Dimension Reduction and Matrix Completion
- Course type
- STATISTICS
- Correspondant
- François PORTIER
- Unit
-
UE-MSD01 : Machine Learning
- Number of ECTS
- 2
- Course code
- MSD 01-3
- Distribution of courses
-
Heures de cours : 18
- Language of teaching
- English
Objectives
In modern datasets, many variables are collected and, to ensure good statistical performance, one needs to circumvent the so-called "curse of dimensionality" by applying dimension reduction techniques. The key notion to clarify the performance of dimension reduction is sparsity, understood in a broad sense meaning that the phenomenon under investigation has a low-dimensional intrinsic structure. Sparsity is also at the core of compressive sensing for data acquisition. The simplest notion of sparsity is developed for vectors, where it provides an opening to high-dimensional linear regression (LASSO) and non-linear regression, such as for instance generalized high-dimensional linear models, using regularization techniques. Such methods can be extended to deal with the estimation of low-rank matrices, that arise for instance in recommender systems under the problem of matrix completion. Sparsity is also helpful in the context of highly non-linear machine learning algorithms, such as clustering. While clearly stating the mathematical foundations of dimension reduction, this course will focus on methodological and algorithmic aspects of these techniques.

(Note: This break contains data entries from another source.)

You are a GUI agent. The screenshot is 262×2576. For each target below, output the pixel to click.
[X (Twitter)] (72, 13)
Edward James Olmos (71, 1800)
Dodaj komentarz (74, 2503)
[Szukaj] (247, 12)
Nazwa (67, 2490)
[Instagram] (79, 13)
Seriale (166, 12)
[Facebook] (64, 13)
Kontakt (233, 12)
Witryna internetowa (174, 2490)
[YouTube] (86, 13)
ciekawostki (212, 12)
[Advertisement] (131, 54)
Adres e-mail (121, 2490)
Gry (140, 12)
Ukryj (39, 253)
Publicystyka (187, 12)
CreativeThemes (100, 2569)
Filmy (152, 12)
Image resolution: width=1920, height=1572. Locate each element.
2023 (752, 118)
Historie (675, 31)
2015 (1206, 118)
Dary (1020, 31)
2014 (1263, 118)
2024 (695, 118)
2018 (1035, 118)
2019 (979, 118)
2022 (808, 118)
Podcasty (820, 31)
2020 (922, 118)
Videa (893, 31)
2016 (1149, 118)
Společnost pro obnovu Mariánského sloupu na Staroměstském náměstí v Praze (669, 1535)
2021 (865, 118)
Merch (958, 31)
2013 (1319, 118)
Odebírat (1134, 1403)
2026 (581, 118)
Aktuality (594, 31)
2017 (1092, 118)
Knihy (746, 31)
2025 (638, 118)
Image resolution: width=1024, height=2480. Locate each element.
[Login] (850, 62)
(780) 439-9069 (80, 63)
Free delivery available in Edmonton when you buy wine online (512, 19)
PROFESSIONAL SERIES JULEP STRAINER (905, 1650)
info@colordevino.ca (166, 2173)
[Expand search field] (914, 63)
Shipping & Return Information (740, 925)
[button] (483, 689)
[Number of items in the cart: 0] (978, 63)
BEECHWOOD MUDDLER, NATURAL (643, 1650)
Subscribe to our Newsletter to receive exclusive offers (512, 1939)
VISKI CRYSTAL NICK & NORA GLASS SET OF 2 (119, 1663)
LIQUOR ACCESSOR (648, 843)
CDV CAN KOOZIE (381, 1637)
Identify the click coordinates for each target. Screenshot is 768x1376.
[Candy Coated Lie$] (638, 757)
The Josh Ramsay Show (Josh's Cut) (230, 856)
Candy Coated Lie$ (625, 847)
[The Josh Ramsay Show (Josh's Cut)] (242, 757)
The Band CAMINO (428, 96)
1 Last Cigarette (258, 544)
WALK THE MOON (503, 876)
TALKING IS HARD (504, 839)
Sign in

– Understand the curse of dimensionality and the notion of sparsity.
– Know the definition of the Lasso and its main variants, as well as its main algorithmic implementations.
– Understand the tuning of the Lasso and know the main techniques.
– Know how to regularize a high-dimensional generalized linear model.
– Understand the matrix completion problem and the collaborative filtering approach.
– Know how to use the SVD and solve a low-rank matrix estimation problem.
Course outline
– High-dimensional linear regression.
– High-dimensional generalized linear models.
– Low-rank matrix estimation.
Prerequisites
Basic statistics, linear algebra and probability.